May 3 / Sebastian Helmut

How the GNU Linker Works: Symbols, Relocation, and ELF Binaries Explained

Don't hesitate

Get the Professional Embedded Starter Kit: Production-ready templates and architectural cheat sheets for your firmware projects.

How the GNU Linker Works: Symbols, Relocation, and ELF Binaries Explained



1. Introduction

Every embedded developer working with STM32, NXP, or any other Cortex-M device eventually runs a command like:

$ arm-none-eabi-gcc -mcpu=cortex-m4 -mthumb \

startup.o main.o utils.o \

-T linker_script.ld -o firmware.elf

The compiler's job is well understood: it turns C into Thumb-2 machine code. But there is a second tool in that pipeline whose work is almost entirely invisible until something goes wrong: the linker, invoked here through the GCC driver.

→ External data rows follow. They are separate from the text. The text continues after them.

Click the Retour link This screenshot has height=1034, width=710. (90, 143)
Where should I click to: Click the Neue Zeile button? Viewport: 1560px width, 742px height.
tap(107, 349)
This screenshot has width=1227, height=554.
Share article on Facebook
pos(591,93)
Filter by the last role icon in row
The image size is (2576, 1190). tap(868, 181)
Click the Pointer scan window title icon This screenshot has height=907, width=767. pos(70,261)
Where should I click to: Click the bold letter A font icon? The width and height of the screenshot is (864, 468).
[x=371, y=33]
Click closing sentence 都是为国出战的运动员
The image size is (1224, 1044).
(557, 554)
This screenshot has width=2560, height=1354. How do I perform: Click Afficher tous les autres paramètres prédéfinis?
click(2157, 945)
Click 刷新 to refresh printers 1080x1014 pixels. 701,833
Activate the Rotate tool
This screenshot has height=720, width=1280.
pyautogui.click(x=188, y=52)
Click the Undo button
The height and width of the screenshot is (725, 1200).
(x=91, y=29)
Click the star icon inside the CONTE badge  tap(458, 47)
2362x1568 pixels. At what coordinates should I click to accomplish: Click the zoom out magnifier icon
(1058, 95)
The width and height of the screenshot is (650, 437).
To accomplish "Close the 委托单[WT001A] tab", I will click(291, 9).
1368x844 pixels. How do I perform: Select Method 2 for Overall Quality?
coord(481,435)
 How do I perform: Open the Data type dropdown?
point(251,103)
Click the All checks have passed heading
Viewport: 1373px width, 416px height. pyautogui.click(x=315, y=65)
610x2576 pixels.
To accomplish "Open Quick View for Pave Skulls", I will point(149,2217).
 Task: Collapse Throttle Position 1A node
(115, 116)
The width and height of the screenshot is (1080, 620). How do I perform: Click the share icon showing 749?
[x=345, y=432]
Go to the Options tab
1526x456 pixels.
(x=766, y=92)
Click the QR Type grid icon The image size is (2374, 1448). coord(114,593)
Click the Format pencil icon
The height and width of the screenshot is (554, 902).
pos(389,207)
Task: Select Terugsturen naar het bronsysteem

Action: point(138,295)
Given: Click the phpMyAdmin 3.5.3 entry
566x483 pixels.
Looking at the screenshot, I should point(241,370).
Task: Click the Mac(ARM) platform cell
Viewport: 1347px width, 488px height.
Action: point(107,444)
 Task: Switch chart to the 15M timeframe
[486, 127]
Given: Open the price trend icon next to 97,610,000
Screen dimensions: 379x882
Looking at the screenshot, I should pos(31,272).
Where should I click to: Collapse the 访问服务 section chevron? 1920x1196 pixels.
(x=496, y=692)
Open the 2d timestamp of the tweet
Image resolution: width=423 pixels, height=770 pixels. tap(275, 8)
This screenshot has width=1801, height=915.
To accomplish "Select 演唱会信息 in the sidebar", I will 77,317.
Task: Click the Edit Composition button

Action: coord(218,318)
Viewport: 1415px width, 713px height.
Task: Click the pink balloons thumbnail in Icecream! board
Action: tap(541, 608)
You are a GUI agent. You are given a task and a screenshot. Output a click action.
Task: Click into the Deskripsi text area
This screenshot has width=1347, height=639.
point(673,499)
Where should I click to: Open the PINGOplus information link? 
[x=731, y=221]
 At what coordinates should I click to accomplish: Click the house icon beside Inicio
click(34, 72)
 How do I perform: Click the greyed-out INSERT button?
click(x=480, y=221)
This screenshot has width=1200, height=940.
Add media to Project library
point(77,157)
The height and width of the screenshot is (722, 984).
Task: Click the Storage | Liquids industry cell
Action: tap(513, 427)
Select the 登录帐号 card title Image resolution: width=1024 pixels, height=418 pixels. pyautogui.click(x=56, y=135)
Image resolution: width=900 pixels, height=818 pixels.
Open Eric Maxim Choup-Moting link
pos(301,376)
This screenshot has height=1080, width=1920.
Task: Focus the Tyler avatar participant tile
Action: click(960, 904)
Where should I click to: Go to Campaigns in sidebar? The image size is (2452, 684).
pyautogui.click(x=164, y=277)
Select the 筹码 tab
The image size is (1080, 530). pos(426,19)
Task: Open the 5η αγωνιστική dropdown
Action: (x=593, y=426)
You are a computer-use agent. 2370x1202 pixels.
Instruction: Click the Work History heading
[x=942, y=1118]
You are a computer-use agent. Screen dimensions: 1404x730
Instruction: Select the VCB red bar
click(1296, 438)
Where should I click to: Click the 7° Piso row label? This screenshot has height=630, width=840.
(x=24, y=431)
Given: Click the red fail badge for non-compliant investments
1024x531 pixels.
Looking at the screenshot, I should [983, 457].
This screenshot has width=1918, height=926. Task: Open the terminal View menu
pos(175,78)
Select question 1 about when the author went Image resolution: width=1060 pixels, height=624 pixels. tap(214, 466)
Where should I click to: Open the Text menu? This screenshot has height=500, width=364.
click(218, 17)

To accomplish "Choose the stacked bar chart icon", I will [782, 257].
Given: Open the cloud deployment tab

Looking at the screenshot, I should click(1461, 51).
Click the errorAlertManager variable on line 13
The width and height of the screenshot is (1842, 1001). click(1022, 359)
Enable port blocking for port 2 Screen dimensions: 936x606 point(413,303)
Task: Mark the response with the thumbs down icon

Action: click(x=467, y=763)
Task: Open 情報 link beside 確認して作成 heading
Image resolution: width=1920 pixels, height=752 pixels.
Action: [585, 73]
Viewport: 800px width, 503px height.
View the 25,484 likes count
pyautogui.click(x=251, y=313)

Undefined reference errors, a HardFault on boot because the vector table landed at the wrong flash address, a BSS region that never gets zeroed because _sbss and _ebss are missing from the map all of these are linker problems. Yet most embedded developers treat the linker as a black box and only interact with it through a handful of -T and -Wl flags.

This article opens that black box. We follow a small C program from the moment arm-none-eabi-gcc -c finishes to the moment a flashable ELF exists on disk, examining every decision the linker makes: how it reads ARM ELF object files, how it matches undefined BL targets to definitions, how it assigns real Cortex-M flash and RAM addresses to code and data, and how a linker script controls the final memory map.

2. From Source to Object File

2.1 What the compiler produces

Given a C source file, the compiler runs four phases: preprocessing, parsing and semantic analysis, Thumb-2 code generation, and assembly. The final phase hands off to arm-none-eabi-as, which encodes the instructions and writes an ELF relocatable object the .o file.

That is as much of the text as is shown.